▶ **TASK OBJECTIVE**
Count how many lines of the records below contain the word "listing", matching case exactly, and reply with only that number.
_ _ _ _ _
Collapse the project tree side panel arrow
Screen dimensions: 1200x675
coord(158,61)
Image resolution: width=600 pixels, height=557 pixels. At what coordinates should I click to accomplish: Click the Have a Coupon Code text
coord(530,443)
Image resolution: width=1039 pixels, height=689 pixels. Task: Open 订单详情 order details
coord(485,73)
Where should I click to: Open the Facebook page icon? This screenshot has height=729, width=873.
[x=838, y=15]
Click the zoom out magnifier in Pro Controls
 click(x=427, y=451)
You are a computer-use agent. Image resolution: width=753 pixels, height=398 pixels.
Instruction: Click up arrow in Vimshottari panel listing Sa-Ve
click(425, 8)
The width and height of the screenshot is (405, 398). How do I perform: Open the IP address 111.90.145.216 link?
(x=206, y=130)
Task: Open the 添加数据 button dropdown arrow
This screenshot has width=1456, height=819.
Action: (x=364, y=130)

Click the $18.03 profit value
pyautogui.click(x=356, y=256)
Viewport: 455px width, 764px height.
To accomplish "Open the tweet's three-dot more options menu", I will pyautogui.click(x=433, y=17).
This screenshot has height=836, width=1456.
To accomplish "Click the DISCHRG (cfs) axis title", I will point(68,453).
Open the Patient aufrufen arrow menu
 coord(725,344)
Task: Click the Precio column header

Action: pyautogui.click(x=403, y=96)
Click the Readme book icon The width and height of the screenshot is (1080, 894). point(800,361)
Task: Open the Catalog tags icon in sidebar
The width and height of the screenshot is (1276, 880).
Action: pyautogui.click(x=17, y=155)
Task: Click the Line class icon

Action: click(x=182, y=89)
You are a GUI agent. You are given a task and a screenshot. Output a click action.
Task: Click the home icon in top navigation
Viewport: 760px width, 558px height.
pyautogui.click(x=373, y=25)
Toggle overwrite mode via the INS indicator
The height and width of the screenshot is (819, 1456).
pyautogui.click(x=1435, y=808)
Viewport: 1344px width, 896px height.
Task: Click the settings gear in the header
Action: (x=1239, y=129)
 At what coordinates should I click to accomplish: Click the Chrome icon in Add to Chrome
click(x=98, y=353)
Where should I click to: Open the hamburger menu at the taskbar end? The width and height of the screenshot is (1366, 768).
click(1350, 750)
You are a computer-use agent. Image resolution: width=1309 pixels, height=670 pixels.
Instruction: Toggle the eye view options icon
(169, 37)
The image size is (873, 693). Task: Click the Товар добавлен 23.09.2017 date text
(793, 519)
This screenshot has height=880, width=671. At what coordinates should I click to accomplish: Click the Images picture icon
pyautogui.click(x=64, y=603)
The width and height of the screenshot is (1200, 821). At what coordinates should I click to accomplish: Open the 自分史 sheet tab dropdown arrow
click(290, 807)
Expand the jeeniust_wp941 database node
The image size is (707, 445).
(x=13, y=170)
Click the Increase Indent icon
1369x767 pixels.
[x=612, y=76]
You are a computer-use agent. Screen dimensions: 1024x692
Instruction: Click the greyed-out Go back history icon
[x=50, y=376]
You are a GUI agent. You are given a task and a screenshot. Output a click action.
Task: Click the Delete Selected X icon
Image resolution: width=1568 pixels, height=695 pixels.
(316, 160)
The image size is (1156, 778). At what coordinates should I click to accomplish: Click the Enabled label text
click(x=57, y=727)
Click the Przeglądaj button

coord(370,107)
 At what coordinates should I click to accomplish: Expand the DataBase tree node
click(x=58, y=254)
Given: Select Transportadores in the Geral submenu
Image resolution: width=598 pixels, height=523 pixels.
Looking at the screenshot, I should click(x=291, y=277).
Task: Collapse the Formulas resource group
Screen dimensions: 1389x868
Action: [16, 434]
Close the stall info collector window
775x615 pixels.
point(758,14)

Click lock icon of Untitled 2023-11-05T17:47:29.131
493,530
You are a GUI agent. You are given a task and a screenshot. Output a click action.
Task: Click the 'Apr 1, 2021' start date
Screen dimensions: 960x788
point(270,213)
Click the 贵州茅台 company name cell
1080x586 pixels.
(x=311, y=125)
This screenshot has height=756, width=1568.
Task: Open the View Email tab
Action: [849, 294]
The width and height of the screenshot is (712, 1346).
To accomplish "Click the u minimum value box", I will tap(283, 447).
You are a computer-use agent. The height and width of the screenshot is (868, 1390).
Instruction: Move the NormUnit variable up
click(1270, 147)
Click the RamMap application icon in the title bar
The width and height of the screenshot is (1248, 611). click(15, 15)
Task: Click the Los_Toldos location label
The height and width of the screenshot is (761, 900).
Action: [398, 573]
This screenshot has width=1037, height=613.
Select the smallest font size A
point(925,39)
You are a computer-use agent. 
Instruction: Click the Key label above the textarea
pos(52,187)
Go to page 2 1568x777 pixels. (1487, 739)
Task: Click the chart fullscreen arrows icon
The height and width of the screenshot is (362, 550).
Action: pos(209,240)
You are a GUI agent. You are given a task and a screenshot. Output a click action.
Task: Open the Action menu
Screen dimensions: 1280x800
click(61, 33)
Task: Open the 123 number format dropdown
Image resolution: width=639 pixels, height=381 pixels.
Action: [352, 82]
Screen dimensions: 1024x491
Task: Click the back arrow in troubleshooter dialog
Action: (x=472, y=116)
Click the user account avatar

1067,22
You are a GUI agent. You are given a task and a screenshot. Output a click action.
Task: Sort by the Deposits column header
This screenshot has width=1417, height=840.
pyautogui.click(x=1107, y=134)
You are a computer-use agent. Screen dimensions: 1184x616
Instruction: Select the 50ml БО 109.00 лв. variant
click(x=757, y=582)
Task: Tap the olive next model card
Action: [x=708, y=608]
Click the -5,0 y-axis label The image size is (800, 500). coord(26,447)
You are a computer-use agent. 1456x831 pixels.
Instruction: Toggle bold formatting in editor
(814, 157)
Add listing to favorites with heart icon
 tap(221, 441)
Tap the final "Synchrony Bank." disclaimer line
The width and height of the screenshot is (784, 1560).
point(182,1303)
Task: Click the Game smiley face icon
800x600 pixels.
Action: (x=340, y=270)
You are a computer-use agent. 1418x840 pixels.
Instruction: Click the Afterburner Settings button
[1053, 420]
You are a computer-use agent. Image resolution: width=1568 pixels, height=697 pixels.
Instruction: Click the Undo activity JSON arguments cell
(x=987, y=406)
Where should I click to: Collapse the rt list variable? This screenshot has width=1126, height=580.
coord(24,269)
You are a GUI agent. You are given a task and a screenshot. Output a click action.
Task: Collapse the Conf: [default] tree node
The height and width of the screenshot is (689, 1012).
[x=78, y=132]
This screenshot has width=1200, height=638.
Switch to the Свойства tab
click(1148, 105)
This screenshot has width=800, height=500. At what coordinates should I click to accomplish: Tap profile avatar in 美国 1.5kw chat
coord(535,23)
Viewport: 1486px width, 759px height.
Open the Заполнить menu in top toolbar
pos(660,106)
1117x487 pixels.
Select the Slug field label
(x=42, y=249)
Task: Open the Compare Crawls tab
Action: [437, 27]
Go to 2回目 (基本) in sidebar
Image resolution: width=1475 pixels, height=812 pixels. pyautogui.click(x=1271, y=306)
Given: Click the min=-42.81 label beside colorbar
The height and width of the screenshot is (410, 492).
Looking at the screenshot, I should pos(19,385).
_ _ _ _ _
▶ **COMPLETED EXERCISE**
2